Inspiring businesses: Elena Chow

by | Jun 1, 2024

If you’ve followed me for a while, you’ll know how much I love words and talking about their importance for your business. So I was thrilled when a fellow word lover agreed to share a bit about herself and her business in the Inspiring Businesswomen series.

Elena Chow is a fellow copywriter, passionate about helping businesses and freelancers “sell their story without selling their soul”. She shares with us her early career and how you can work with her now.

What was your first job? Did you enjoy it?

My very first job, aged 16, was working in the fitting rooms in my auntie’s dress shop. I helped to zip, corset, lace, and mostly be a fashiony therapist, for sequin-loving women as they tried on bedazzled gowns for proms, weddings, and luxe events.

I was enamoured by the glamour and stories that were shared with me in the privacy of the changing room – and I didn’t know it then, but looking back I loved connecting with people at this very intimate level. Like the time a young bride nervously admitted she was pregnant and no one who was waiting on the other side of the curtain knew. Or the time I defused a bridesmaid blow-up situation (the bride put them all in canary yellow, with ruffles, and it was NOT cute). Ah, memories! 

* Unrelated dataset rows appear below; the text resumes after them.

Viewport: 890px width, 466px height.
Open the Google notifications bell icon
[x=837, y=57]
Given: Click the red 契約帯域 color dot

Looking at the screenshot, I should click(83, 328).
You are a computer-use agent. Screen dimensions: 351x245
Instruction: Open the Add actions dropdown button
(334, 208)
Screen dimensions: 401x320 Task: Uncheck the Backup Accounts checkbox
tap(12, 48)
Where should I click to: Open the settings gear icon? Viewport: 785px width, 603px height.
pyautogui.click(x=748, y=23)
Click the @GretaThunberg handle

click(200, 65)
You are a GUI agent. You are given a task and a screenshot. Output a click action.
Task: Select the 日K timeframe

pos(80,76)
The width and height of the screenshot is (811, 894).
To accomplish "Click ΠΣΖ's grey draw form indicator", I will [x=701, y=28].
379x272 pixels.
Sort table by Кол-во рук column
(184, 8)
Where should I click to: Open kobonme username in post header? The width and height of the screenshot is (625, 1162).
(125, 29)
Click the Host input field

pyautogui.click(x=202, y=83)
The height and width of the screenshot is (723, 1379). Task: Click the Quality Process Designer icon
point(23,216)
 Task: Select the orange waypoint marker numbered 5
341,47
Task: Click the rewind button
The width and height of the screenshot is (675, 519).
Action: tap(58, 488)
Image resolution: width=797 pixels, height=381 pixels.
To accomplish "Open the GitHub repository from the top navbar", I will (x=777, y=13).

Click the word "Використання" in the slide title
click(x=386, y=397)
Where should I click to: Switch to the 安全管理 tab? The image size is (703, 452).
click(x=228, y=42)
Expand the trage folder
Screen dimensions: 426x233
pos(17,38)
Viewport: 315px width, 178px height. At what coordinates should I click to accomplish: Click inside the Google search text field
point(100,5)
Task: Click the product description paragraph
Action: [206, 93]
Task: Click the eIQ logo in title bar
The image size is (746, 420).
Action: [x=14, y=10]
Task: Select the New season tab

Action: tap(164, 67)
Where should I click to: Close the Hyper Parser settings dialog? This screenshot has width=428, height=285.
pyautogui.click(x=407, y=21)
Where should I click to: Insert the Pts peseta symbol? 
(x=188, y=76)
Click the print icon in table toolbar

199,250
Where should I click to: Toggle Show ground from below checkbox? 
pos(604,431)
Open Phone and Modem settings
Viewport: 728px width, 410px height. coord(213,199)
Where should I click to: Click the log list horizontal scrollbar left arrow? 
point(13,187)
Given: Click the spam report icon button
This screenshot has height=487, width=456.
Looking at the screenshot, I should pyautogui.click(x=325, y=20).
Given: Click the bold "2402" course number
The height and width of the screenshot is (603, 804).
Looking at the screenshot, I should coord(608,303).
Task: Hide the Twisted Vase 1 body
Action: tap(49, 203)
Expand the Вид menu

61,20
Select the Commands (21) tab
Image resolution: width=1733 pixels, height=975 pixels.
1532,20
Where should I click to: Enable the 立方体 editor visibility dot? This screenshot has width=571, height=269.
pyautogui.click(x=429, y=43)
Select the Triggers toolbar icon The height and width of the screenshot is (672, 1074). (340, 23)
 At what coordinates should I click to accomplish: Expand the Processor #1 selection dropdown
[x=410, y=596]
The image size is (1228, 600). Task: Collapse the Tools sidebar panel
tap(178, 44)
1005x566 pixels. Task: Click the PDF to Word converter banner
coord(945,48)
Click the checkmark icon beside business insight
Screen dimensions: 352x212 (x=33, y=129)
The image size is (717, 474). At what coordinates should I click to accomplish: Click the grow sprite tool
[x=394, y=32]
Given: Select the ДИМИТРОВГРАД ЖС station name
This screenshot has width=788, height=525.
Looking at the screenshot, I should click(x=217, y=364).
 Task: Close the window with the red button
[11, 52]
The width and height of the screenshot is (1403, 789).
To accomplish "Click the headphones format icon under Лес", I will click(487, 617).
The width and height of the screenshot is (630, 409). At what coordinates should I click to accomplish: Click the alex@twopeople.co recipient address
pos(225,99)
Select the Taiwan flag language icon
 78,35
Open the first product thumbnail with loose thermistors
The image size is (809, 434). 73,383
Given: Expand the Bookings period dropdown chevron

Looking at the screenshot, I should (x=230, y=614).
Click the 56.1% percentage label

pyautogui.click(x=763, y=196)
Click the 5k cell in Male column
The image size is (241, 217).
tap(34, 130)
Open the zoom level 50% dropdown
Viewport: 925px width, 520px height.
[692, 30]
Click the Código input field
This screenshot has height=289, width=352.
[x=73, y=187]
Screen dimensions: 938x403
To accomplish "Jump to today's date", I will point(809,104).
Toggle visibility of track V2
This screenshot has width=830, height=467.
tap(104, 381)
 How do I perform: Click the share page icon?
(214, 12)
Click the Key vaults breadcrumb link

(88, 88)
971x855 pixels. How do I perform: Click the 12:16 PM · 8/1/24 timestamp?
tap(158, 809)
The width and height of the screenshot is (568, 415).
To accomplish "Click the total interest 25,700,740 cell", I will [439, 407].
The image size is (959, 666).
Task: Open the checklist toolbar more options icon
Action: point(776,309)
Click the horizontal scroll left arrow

What do you do now? Is this what you originally trained to do?

I run Words by Elena, where I help ambitious freelancers, founders, and fab brands sell their stories without selling their souls. My mission is to get small business owners falling back in love with their website words. Because yes, it’s not as fun and sexy as the other stuff (looking at you, ring light), but it’s where you get to write your story on your own terms and where people go to, like BUY – and SO many business owners leave theirs gathering digital dust, just saying.

Writing for a living is all I’ve known because I decided to do the thing where I monetised my passion. I started out as a journalist with a thirst for interviewing (because… curiosity) but quickly switched to copywriting just as the graveyard of glossy mags started filling up.

I worked in-house as a say-yes-to-every-brief copywriter for almost 10 years for big high street brands (like Superdrug, Savers, The Perfume Shop) and went solo with Words by Elena in 2021 after spending my mat leave in lockdown – I had a lot of time to reflect on my life choices… and here I am. 

How do your services help small business owners?

I left the world of corporate copywriting behind because I’d been quietly raging at the fact that my day job was making the rich man richer – and I didn’t have it in me to find yet another way to sell a beauty product that leveraged an invisible flaw! So, when I launched Words by Elena, I wanted to be like the Robin Hood of the copywriting world, stealing the secrets from the rich to give to the… well, not poor, but people with much, much smaller marketing budgets.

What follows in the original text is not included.